■ **RECORDS SUPPLIED**

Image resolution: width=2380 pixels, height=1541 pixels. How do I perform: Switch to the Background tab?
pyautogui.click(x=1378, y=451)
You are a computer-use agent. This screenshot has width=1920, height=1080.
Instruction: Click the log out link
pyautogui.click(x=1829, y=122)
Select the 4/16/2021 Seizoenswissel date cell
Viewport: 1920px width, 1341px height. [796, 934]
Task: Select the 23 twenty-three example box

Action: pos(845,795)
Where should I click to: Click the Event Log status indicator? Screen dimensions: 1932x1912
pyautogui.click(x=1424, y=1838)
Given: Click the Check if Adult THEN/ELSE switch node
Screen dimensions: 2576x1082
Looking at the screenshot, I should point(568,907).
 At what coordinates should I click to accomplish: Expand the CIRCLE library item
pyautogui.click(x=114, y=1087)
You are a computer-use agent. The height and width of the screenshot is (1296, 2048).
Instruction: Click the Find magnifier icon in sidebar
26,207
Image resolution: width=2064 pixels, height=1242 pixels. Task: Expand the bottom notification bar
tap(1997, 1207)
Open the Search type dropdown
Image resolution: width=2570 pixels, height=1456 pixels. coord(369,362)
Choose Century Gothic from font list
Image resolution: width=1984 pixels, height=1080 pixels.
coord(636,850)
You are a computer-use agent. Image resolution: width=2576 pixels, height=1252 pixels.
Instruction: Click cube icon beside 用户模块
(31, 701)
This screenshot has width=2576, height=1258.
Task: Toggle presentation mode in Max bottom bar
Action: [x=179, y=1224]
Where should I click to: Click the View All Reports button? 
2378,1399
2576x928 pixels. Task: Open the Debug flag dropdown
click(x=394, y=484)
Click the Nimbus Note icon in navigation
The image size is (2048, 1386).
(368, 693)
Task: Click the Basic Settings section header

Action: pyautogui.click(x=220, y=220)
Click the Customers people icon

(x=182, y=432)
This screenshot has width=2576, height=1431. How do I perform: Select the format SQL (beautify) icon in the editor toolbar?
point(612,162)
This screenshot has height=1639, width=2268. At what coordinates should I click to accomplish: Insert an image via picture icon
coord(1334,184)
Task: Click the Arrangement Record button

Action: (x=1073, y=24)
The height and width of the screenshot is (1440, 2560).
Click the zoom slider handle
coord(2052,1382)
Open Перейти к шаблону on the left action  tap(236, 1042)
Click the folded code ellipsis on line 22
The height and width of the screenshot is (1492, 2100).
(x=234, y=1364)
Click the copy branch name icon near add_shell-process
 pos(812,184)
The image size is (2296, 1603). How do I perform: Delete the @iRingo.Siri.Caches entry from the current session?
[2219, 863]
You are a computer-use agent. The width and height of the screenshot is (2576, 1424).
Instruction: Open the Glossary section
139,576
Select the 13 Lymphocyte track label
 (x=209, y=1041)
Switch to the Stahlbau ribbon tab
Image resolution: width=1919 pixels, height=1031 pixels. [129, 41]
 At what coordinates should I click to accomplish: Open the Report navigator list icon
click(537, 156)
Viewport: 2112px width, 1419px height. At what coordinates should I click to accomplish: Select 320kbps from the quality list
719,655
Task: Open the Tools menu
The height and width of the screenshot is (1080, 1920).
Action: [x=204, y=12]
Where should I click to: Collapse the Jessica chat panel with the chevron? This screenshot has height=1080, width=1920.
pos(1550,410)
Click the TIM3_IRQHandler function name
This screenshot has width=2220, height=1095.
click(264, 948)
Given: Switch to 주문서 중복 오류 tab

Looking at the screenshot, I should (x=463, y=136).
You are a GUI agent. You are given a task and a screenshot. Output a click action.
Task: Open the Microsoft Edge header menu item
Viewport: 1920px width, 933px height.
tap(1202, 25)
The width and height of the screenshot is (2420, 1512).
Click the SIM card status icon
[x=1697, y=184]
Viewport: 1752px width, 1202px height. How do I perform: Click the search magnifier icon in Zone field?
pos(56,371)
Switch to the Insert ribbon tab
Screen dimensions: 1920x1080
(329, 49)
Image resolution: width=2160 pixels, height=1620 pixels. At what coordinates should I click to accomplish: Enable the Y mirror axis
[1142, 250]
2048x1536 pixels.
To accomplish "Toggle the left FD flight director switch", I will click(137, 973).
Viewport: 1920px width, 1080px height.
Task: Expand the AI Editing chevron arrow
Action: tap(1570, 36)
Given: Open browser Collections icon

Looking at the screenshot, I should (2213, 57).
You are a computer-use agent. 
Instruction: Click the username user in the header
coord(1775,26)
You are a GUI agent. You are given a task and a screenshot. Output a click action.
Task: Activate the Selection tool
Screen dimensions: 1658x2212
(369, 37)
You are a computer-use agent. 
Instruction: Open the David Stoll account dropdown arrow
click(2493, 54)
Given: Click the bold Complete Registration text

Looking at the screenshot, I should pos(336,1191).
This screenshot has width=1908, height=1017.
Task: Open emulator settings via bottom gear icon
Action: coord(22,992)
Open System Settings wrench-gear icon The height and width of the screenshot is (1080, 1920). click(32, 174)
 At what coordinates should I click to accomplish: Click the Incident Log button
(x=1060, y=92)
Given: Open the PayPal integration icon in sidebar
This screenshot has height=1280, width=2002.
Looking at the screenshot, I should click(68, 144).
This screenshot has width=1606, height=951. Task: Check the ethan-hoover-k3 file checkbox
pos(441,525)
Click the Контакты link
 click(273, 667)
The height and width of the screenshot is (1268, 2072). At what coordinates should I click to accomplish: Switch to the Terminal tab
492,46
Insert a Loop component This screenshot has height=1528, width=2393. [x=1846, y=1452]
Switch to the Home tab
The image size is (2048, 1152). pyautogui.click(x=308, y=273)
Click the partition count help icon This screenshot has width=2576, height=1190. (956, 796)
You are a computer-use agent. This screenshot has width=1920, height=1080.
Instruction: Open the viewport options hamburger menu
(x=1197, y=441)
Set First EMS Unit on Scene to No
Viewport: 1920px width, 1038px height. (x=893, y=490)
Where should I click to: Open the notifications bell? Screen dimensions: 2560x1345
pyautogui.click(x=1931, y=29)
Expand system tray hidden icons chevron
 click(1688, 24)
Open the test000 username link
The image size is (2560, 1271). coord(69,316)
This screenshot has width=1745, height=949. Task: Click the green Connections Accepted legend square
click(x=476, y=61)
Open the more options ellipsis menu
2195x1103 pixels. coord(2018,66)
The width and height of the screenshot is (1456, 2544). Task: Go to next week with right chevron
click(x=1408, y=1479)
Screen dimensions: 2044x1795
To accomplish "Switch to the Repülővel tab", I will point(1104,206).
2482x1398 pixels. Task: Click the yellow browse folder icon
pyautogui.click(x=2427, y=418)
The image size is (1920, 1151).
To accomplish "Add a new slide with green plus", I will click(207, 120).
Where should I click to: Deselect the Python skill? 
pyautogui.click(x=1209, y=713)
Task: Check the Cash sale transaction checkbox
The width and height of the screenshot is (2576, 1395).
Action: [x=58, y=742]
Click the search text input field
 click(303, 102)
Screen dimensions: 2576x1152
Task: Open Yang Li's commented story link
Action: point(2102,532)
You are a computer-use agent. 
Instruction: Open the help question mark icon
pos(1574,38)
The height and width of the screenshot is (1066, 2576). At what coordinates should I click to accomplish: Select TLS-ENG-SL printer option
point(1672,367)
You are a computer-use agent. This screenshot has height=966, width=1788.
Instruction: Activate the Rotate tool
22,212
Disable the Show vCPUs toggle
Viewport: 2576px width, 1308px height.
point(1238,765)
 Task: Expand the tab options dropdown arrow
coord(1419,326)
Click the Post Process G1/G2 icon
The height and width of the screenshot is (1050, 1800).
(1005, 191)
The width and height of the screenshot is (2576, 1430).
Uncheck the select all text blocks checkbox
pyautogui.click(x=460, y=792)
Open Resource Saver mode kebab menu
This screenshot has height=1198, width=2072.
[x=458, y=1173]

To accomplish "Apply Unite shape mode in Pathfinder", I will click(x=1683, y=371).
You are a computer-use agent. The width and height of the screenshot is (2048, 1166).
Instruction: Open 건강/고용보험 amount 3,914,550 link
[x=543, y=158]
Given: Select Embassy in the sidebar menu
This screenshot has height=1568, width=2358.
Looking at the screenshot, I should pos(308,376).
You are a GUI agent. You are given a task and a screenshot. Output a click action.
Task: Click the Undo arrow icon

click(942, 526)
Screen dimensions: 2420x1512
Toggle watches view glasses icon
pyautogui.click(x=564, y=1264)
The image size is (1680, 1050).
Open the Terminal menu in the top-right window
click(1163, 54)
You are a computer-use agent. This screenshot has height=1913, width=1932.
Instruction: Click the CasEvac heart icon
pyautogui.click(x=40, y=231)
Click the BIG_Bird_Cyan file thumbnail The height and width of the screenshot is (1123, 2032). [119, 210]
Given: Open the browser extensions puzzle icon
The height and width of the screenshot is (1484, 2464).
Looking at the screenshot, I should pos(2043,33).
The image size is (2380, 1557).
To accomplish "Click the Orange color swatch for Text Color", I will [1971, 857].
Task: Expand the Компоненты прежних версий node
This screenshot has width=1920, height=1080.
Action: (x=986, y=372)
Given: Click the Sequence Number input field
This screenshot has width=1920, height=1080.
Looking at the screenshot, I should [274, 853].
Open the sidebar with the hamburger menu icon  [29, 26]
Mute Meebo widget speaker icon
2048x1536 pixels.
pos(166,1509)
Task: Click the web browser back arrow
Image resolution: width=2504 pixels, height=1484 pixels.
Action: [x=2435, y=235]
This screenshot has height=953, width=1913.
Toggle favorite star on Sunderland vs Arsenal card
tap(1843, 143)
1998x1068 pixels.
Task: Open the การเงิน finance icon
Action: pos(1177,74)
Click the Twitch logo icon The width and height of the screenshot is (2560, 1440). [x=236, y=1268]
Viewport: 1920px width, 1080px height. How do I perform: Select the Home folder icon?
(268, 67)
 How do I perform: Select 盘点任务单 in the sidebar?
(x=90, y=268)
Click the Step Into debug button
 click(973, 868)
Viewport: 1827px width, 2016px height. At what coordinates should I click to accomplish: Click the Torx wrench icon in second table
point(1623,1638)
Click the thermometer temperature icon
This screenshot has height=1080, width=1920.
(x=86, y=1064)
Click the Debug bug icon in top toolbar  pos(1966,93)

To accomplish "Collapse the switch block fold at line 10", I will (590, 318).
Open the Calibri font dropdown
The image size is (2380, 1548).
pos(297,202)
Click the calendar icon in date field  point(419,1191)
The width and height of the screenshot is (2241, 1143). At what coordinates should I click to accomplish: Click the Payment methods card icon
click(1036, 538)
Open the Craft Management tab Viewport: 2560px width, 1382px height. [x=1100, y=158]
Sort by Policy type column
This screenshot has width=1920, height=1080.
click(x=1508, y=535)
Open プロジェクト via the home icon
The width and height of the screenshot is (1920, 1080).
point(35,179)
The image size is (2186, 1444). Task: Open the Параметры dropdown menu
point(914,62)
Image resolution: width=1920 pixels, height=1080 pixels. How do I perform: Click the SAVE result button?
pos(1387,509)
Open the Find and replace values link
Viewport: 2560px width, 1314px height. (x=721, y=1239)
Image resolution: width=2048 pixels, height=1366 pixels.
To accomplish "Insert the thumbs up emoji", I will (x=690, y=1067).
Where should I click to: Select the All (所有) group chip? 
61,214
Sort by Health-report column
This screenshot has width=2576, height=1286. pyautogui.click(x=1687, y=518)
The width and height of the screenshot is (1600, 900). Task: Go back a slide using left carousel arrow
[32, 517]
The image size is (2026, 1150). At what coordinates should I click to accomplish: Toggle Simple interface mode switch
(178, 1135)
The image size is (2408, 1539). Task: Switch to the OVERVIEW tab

■ **TASK STATEMENT**
Could you write out, exactly as they stand, only the lines above that begin at the line with "Toggle favorite star" and stop after the line with "Click the Debug"?

■ **WRITTEN ANSWER**
Toggle favorite star on Sunderland vs Arsenal card
tap(1843, 143)
1998x1068 pixels.
Task: Open the การเงิน finance icon
Action: pos(1177,74)
Click the Twitch logo icon The width and height of the screenshot is (2560, 1440). [x=236, y=1268]
Viewport: 1920px width, 1080px height. How do I perform: Select the Home folder icon?
(268, 67)
 How do I perform: Select 盘点任务单 in the sidebar?
(x=90, y=268)
Click the Step Into debug button
 click(973, 868)
Viewport: 1827px width, 2016px height. At what coordinates should I click to accomplish: Click the Torx wrench icon in second table
point(1623,1638)
Click the thermometer temperature icon
This screenshot has height=1080, width=1920.
(x=86, y=1064)
Click the Debug bug icon in top toolbar  pos(1966,93)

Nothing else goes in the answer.